Bill Roggio is a Senior Fellow at the Foundation for Defense of Democracies and the Editor of FDD's Long War Journal.



  • Mike says:

    Great news! Hope this guy is rnnuning scared.

  • gandalf says:

    Strong buzz that Baitullah’s brother was also killed. Very tentative, a Paki source is saying that Baitullah was also killed, waiting for confirmation.

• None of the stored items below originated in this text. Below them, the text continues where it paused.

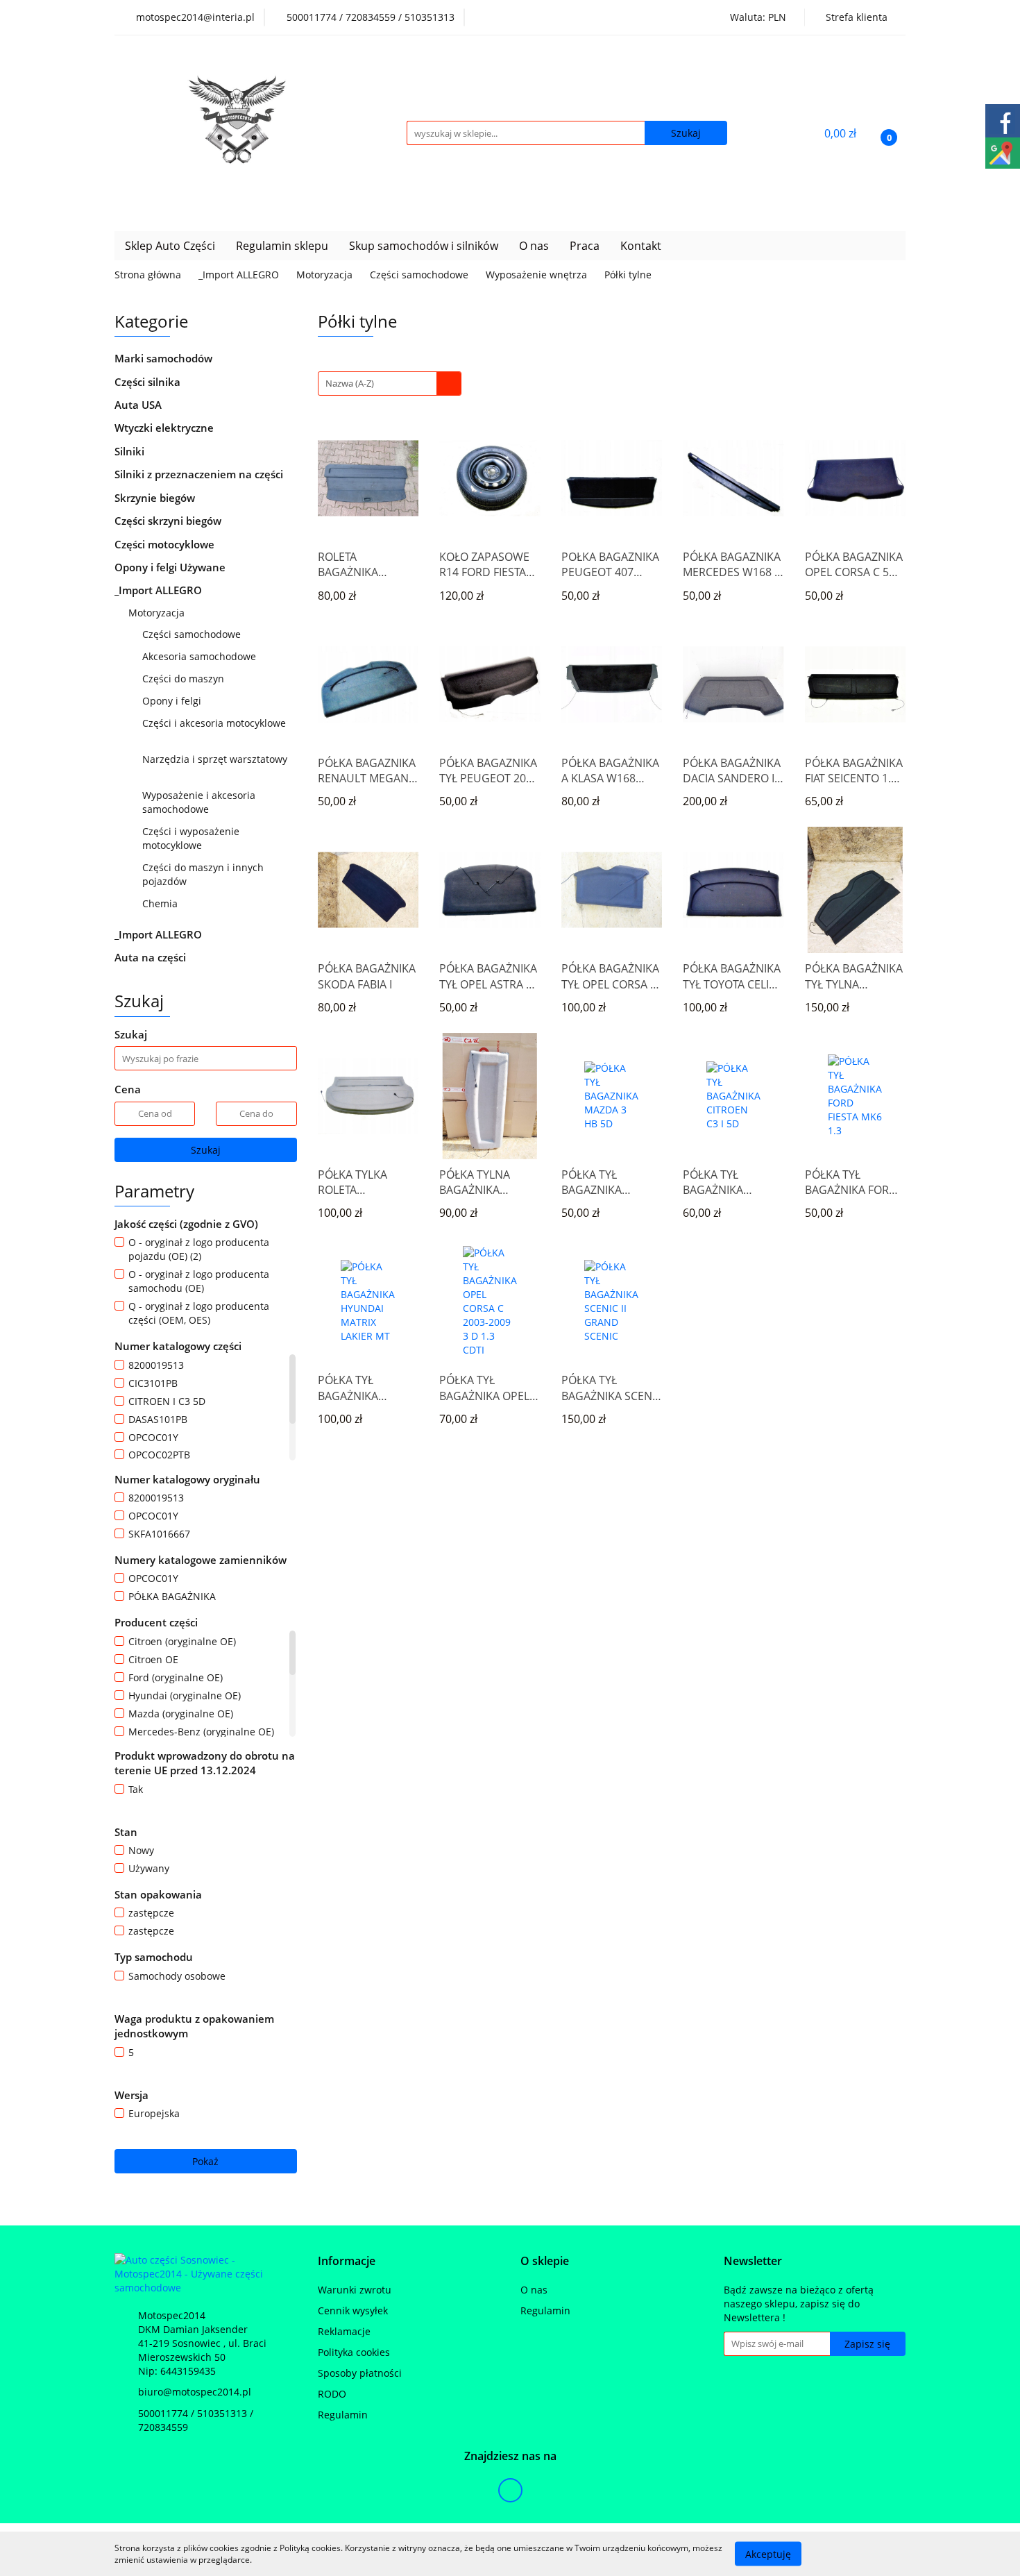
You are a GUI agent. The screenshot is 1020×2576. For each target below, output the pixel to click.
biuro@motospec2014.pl (194, 2391)
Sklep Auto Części (170, 245)
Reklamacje (344, 2331)
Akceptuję (768, 2553)
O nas (534, 245)
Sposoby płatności (360, 2373)
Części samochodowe (193, 634)
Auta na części (150, 957)
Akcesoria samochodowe (200, 656)
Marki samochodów (164, 358)
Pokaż (205, 2161)
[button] (346, 2261)
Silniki (130, 451)
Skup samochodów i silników (423, 245)
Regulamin (343, 2414)
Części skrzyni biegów (169, 521)
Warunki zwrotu (354, 2289)
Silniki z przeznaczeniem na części (198, 474)
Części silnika (148, 382)
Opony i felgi (173, 700)
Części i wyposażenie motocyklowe (190, 838)
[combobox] (389, 383)
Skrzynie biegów (156, 498)
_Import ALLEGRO (159, 590)
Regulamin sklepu (282, 245)
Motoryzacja (157, 612)
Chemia (161, 903)
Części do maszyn (184, 678)
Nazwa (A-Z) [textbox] (349, 383)
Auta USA (139, 405)
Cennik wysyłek (353, 2310)
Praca (585, 245)
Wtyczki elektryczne (165, 428)
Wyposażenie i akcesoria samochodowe (198, 802)
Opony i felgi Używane (171, 567)
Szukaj (206, 1149)
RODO (332, 2393)
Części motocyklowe (165, 544)
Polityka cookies (354, 2352)
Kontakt (640, 245)
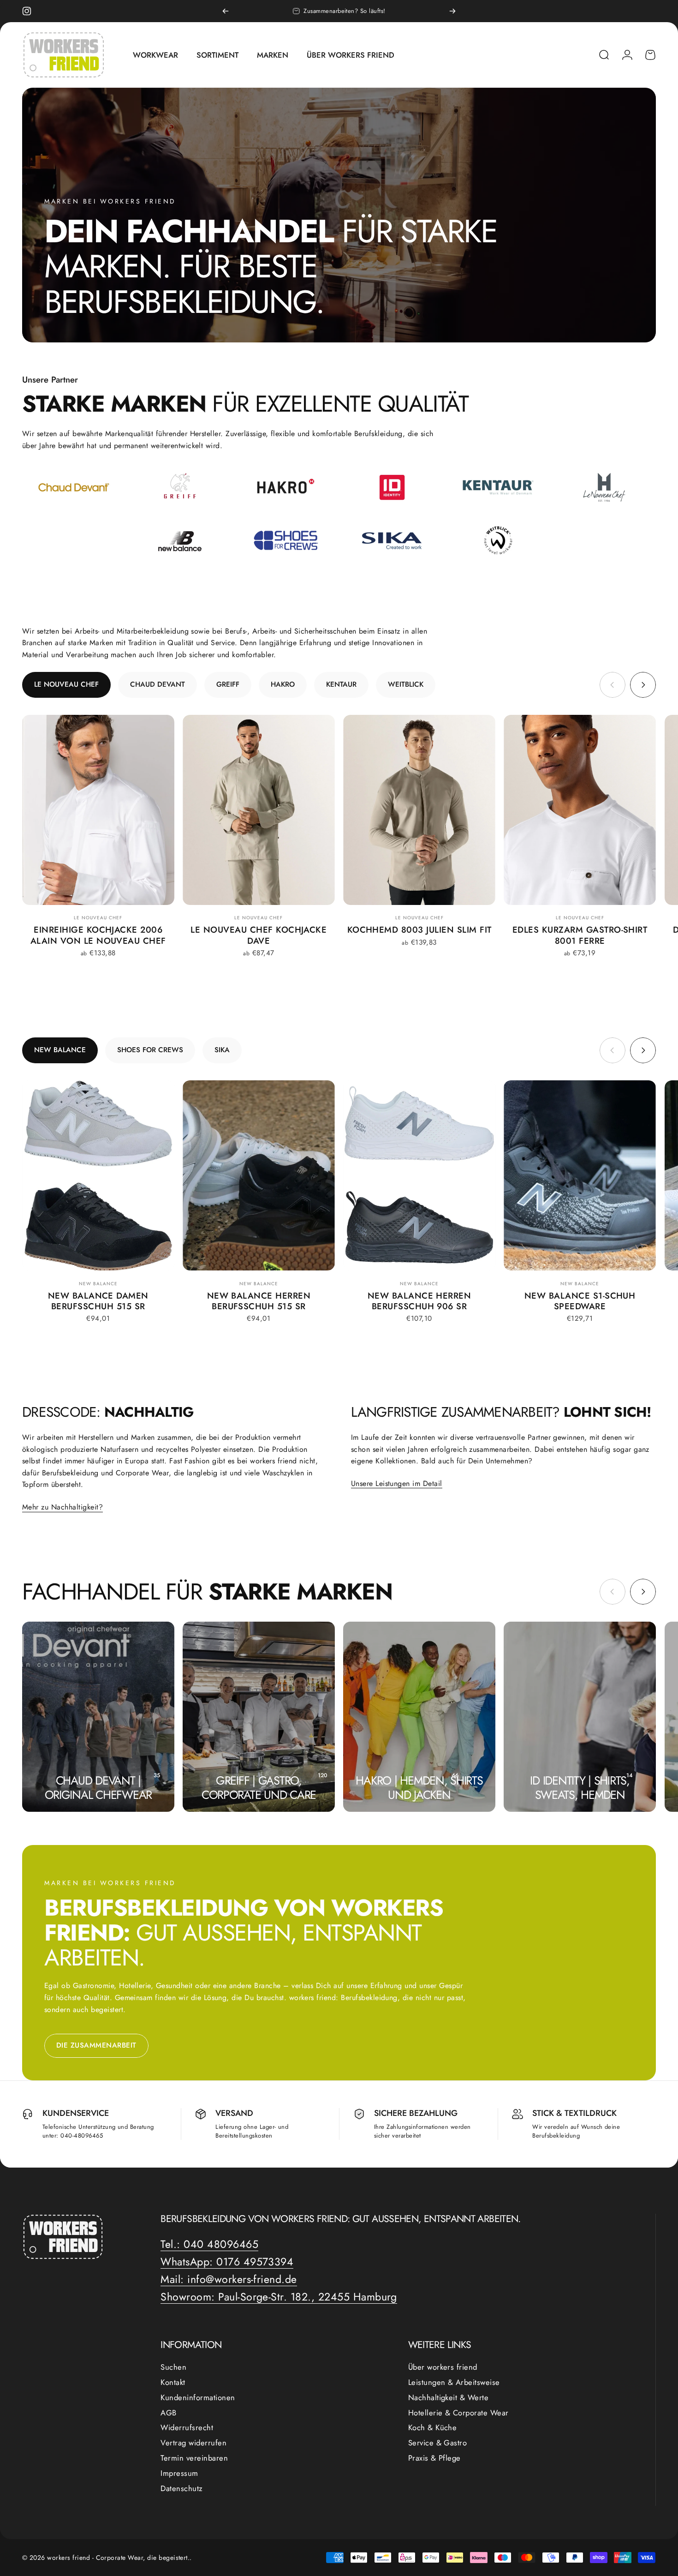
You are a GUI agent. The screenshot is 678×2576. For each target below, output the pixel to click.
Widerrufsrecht (187, 2427)
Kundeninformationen (198, 2397)
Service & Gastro (437, 2443)
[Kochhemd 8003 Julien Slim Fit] (419, 810)
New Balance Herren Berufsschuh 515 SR (259, 1300)
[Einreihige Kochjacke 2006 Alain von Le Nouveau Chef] (98, 810)
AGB (168, 2413)
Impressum (179, 2473)
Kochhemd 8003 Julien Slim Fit (419, 929)
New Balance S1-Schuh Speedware (580, 1300)
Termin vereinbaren (194, 2458)
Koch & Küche (432, 2427)
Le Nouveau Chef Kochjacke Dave (258, 935)
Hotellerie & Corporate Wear (458, 2413)
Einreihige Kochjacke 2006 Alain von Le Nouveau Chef (98, 935)
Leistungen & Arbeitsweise (454, 2382)
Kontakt (173, 2382)
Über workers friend (442, 2367)
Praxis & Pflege (434, 2458)
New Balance (98, 1283)
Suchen (173, 2367)
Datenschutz (181, 2488)
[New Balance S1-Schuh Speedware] (580, 1175)
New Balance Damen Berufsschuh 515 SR (98, 1300)
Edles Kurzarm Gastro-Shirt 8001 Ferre (579, 935)
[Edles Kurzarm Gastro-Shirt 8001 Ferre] (580, 810)
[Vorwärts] (452, 11)
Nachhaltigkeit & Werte (448, 2397)
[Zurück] (225, 11)
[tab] (66, 685)
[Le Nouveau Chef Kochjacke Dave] (259, 810)
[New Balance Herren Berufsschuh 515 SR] (259, 1175)
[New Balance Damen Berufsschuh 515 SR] (98, 1175)
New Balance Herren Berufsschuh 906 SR (419, 1300)
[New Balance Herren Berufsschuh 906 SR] (419, 1175)
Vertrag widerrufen (193, 2443)
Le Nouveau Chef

  • SaracensAtRGates says:

    To these guys losing a wife is akin to losing property like a prized goat. It is refreshing to think that they must be terrified of just going outside to take a pee. The fun will really begin when the Army starts to deploy swarms of the next generation of killer bots that will track these guys down all the way into the deepest recesses of their retched spider holes. Until then the USAF video gamers in Nevada have the pleasure of keeping up the pressure on these cockroaches.

  • JT says:

    Mr. Roggio,
    US reports typically refer to training camps, while Pakistan reports refer to “hideouts.” Are these terms interchangeable? Does this mean that last year’s number of “several hundred” camps is steadily being decreased?

  • Minnor says:

    This can be called President Zardari’s revenge for killing of his wife Benazir by Baitullah Mehsud.

  • David M says:

    The Thunder Run has linked to this post in the blog post From the Front: 08/06/2009 News and Personal dispatches from the front and the home front.

  • gandalf says:

    Here’s the latest intel on the hit:
    Baitullah’s truck entered the compound about an hour before the hit at 0130.
    The Taliban have blocked all entrances to the village for the last 36 hours since the hit. Lots of Mehsud’s men all over the place. This is very odd, usually once the bodies are recovered after a missile strike, they let the locals have the area back to clean up the rubble.
    This morning there was a mini-obituary on a Taliban friendly Pak site while it stressed that Baitullah was unhurt by the strike.
    Confirmed that 4 were killed, Baitullah’s wife and brother and two others that the Taliban are refusing to identify, very odd. Usually they come clean right away after the burial. By custom the dead have to be buried before the next sunrise after the death.
    The Taliban Shura, their leadership council, met in Makeen 20 hours ago and only Baitullah’s father-in-law Ikramuddin showed up with Baitullah’s commanders.
    After the meeting Ikramuddin went to N Waziristan to meet with other Taliban leadership.
    Ikramuddin has been the main go-between with the Paki military trying to broker a deal to avoid a Pak invasion of S Waziristan. His movements are closely watched and he was known to meet with Baitullah often.
    Very possibly the facade of negotiations and temporary cease-fire from our UAV’s on Ikramuddin’s compound allowed Baitullah to get complacent and decide to do an overnight with the wife.

  • gandalf says:

    Another update:
    Baitullah had moved his wife out of Ikramuddin’s (her father’s) compound about a month ago due to fears of a Pak invasion. The gathering of 40+ was mostly women, some sort of ladies-only party. That is what drew Baitullah’s wife in. As previously posted, Baitullah was known to nearly always overnight with his wife and reports are that he showed up late.

  • Scott says:

    Gandalf…thanks for the info. But I have a question. There was a mini obituary for whom? Baitman or his wife?

  • Tommy says:

    US officials tell ABC News there are strong indications that Baitullah Mehsud was killed!

  • Stu says:

    How is it that HVTs seem to have foreknowledge of these strikes? Yes, we have informants and satellite intelligence, but the enemy always seems to evade the big kill strikes. I hope our side can smoke out the moles.
    There might be some hope in the post-strike security aspect of the story, an indication of how high value the kills were this time.

  • this is a comment for mr. minnor:
    if this is indeed Zardari’s revenge for his wife’s murder, then i have sympathy for him
    i didn’t know the whole story of why this war has begun, but this will not end until one of them learns to forgive
    which is of course very difficult to do.

  • Minnor says:

    @manila street, I agree Benazir’s case is different since she was/would be a commander, which is not the case here.
    Most likely wife of Mehsud is not a commander nor a combatant. Now that Mehsud himself was targeted will justify attack on fortified compound.